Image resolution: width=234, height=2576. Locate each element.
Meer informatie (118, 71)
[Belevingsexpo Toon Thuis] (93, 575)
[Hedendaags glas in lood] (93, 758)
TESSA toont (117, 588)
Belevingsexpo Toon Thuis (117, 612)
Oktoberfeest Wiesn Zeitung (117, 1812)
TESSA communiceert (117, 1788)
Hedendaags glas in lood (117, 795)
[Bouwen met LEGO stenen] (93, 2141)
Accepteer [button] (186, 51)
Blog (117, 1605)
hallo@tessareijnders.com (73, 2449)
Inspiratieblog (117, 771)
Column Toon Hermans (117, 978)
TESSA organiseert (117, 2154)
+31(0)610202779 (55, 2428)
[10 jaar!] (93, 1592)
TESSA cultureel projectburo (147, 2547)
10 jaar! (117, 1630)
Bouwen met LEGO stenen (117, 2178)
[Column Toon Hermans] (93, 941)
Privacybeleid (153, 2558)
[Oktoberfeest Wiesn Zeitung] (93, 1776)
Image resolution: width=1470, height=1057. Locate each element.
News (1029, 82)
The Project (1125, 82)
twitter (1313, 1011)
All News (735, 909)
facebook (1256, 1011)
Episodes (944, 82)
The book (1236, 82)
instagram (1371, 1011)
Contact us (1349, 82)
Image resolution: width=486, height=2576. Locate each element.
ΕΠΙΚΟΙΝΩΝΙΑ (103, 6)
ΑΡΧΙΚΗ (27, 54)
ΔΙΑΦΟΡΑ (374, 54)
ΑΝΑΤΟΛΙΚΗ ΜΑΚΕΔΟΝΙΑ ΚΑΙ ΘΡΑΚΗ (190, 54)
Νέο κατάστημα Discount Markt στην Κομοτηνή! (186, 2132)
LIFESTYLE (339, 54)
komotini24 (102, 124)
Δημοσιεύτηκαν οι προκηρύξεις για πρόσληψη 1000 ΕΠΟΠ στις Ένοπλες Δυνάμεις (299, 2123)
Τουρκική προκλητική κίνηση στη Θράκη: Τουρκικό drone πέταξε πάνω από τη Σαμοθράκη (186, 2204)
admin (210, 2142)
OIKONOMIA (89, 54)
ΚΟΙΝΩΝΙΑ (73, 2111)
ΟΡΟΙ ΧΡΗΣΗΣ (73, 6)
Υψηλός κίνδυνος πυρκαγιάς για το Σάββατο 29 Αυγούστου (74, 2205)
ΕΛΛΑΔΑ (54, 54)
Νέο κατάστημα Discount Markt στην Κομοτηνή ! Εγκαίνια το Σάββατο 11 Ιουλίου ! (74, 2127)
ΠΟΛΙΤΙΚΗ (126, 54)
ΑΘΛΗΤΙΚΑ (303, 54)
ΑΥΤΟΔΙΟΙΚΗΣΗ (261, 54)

··········

__TASK TO CARRY OUT__
Your reply should repeat the entire listing, word for word and complete.

__ANSWER__
Image resolution: width=234, height=2576. Locate each element.
Meer informatie (118, 71)
[Belevingsexpo Toon Thuis] (93, 575)
[Hedendaags glas in lood] (93, 758)
TESSA toont (117, 588)
Belevingsexpo Toon Thuis (117, 612)
Oktoberfeest Wiesn Zeitung (117, 1812)
TESSA communiceert (117, 1788)
Hedendaags glas in lood (117, 795)
[Bouwen met LEGO stenen] (93, 2141)
Accepteer [button] (186, 51)
Blog (117, 1605)
hallo@tessareijnders.com (73, 2449)
Inspiratieblog (117, 771)
Column Toon Hermans (117, 978)
TESSA organiseert (117, 2154)
+31(0)610202779 (55, 2428)
[10 jaar!] (93, 1592)
TESSA cultureel projectburo (147, 2547)
10 jaar! (117, 1630)
Bouwen met LEGO stenen (117, 2178)
[Column Toon Hermans] (93, 941)
Privacybeleid (153, 2558)
[Oktoberfeest Wiesn Zeitung] (93, 1776)
Image resolution: width=1470, height=1057. Locate each element.
News (1029, 82)
The Project (1125, 82)
twitter (1313, 1011)
All News (735, 909)
facebook (1256, 1011)
Episodes (944, 82)
The book (1236, 82)
instagram (1371, 1011)
Contact us (1349, 82)
Image resolution: width=486, height=2576. Locate each element.
ΕΠΙΚΟΙΝΩΝΙΑ (103, 6)
ΑΡΧΙΚΗ (27, 54)
ΔΙΑΦΟΡΑ (374, 54)
ΑΝΑΤΟΛΙΚΗ ΜΑΚΕΔΟΝΙΑ ΚΑΙ ΘΡΑΚΗ (190, 54)
Νέο κατάστημα Discount Markt στην Κομοτηνή! (186, 2132)
LIFESTYLE (339, 54)
komotini24 (102, 124)
Δημοσιεύτηκαν οι προκηρύξεις για πρόσληψη 1000 ΕΠΟΠ στις Ένοπλες Δυνάμεις (299, 2123)
Τουρκική προκλητική κίνηση στη Θράκη: Τουρκικό drone πέταξε πάνω από τη Σαμοθράκη (186, 2204)
admin (210, 2142)
OIKONOMIA (89, 54)
ΚΟΙΝΩΝΙΑ (73, 2111)
ΟΡΟΙ ΧΡΗΣΗΣ (73, 6)
Υψηλός κίνδυνος πυρκαγιάς για το Σάββατο 29 Αυγούστου (74, 2205)
ΕΛΛΑΔΑ (54, 54)
Νέο κατάστημα Discount Markt στην Κομοτηνή ! Εγκαίνια το Σάββατο 11 Ιουλίου ! (74, 2127)
ΠΟΛΙΤΙΚΗ (126, 54)
ΑΘΛΗΤΙΚΑ (303, 54)
ΑΥΤΟΔΙΟΙΚΗΣΗ (261, 54)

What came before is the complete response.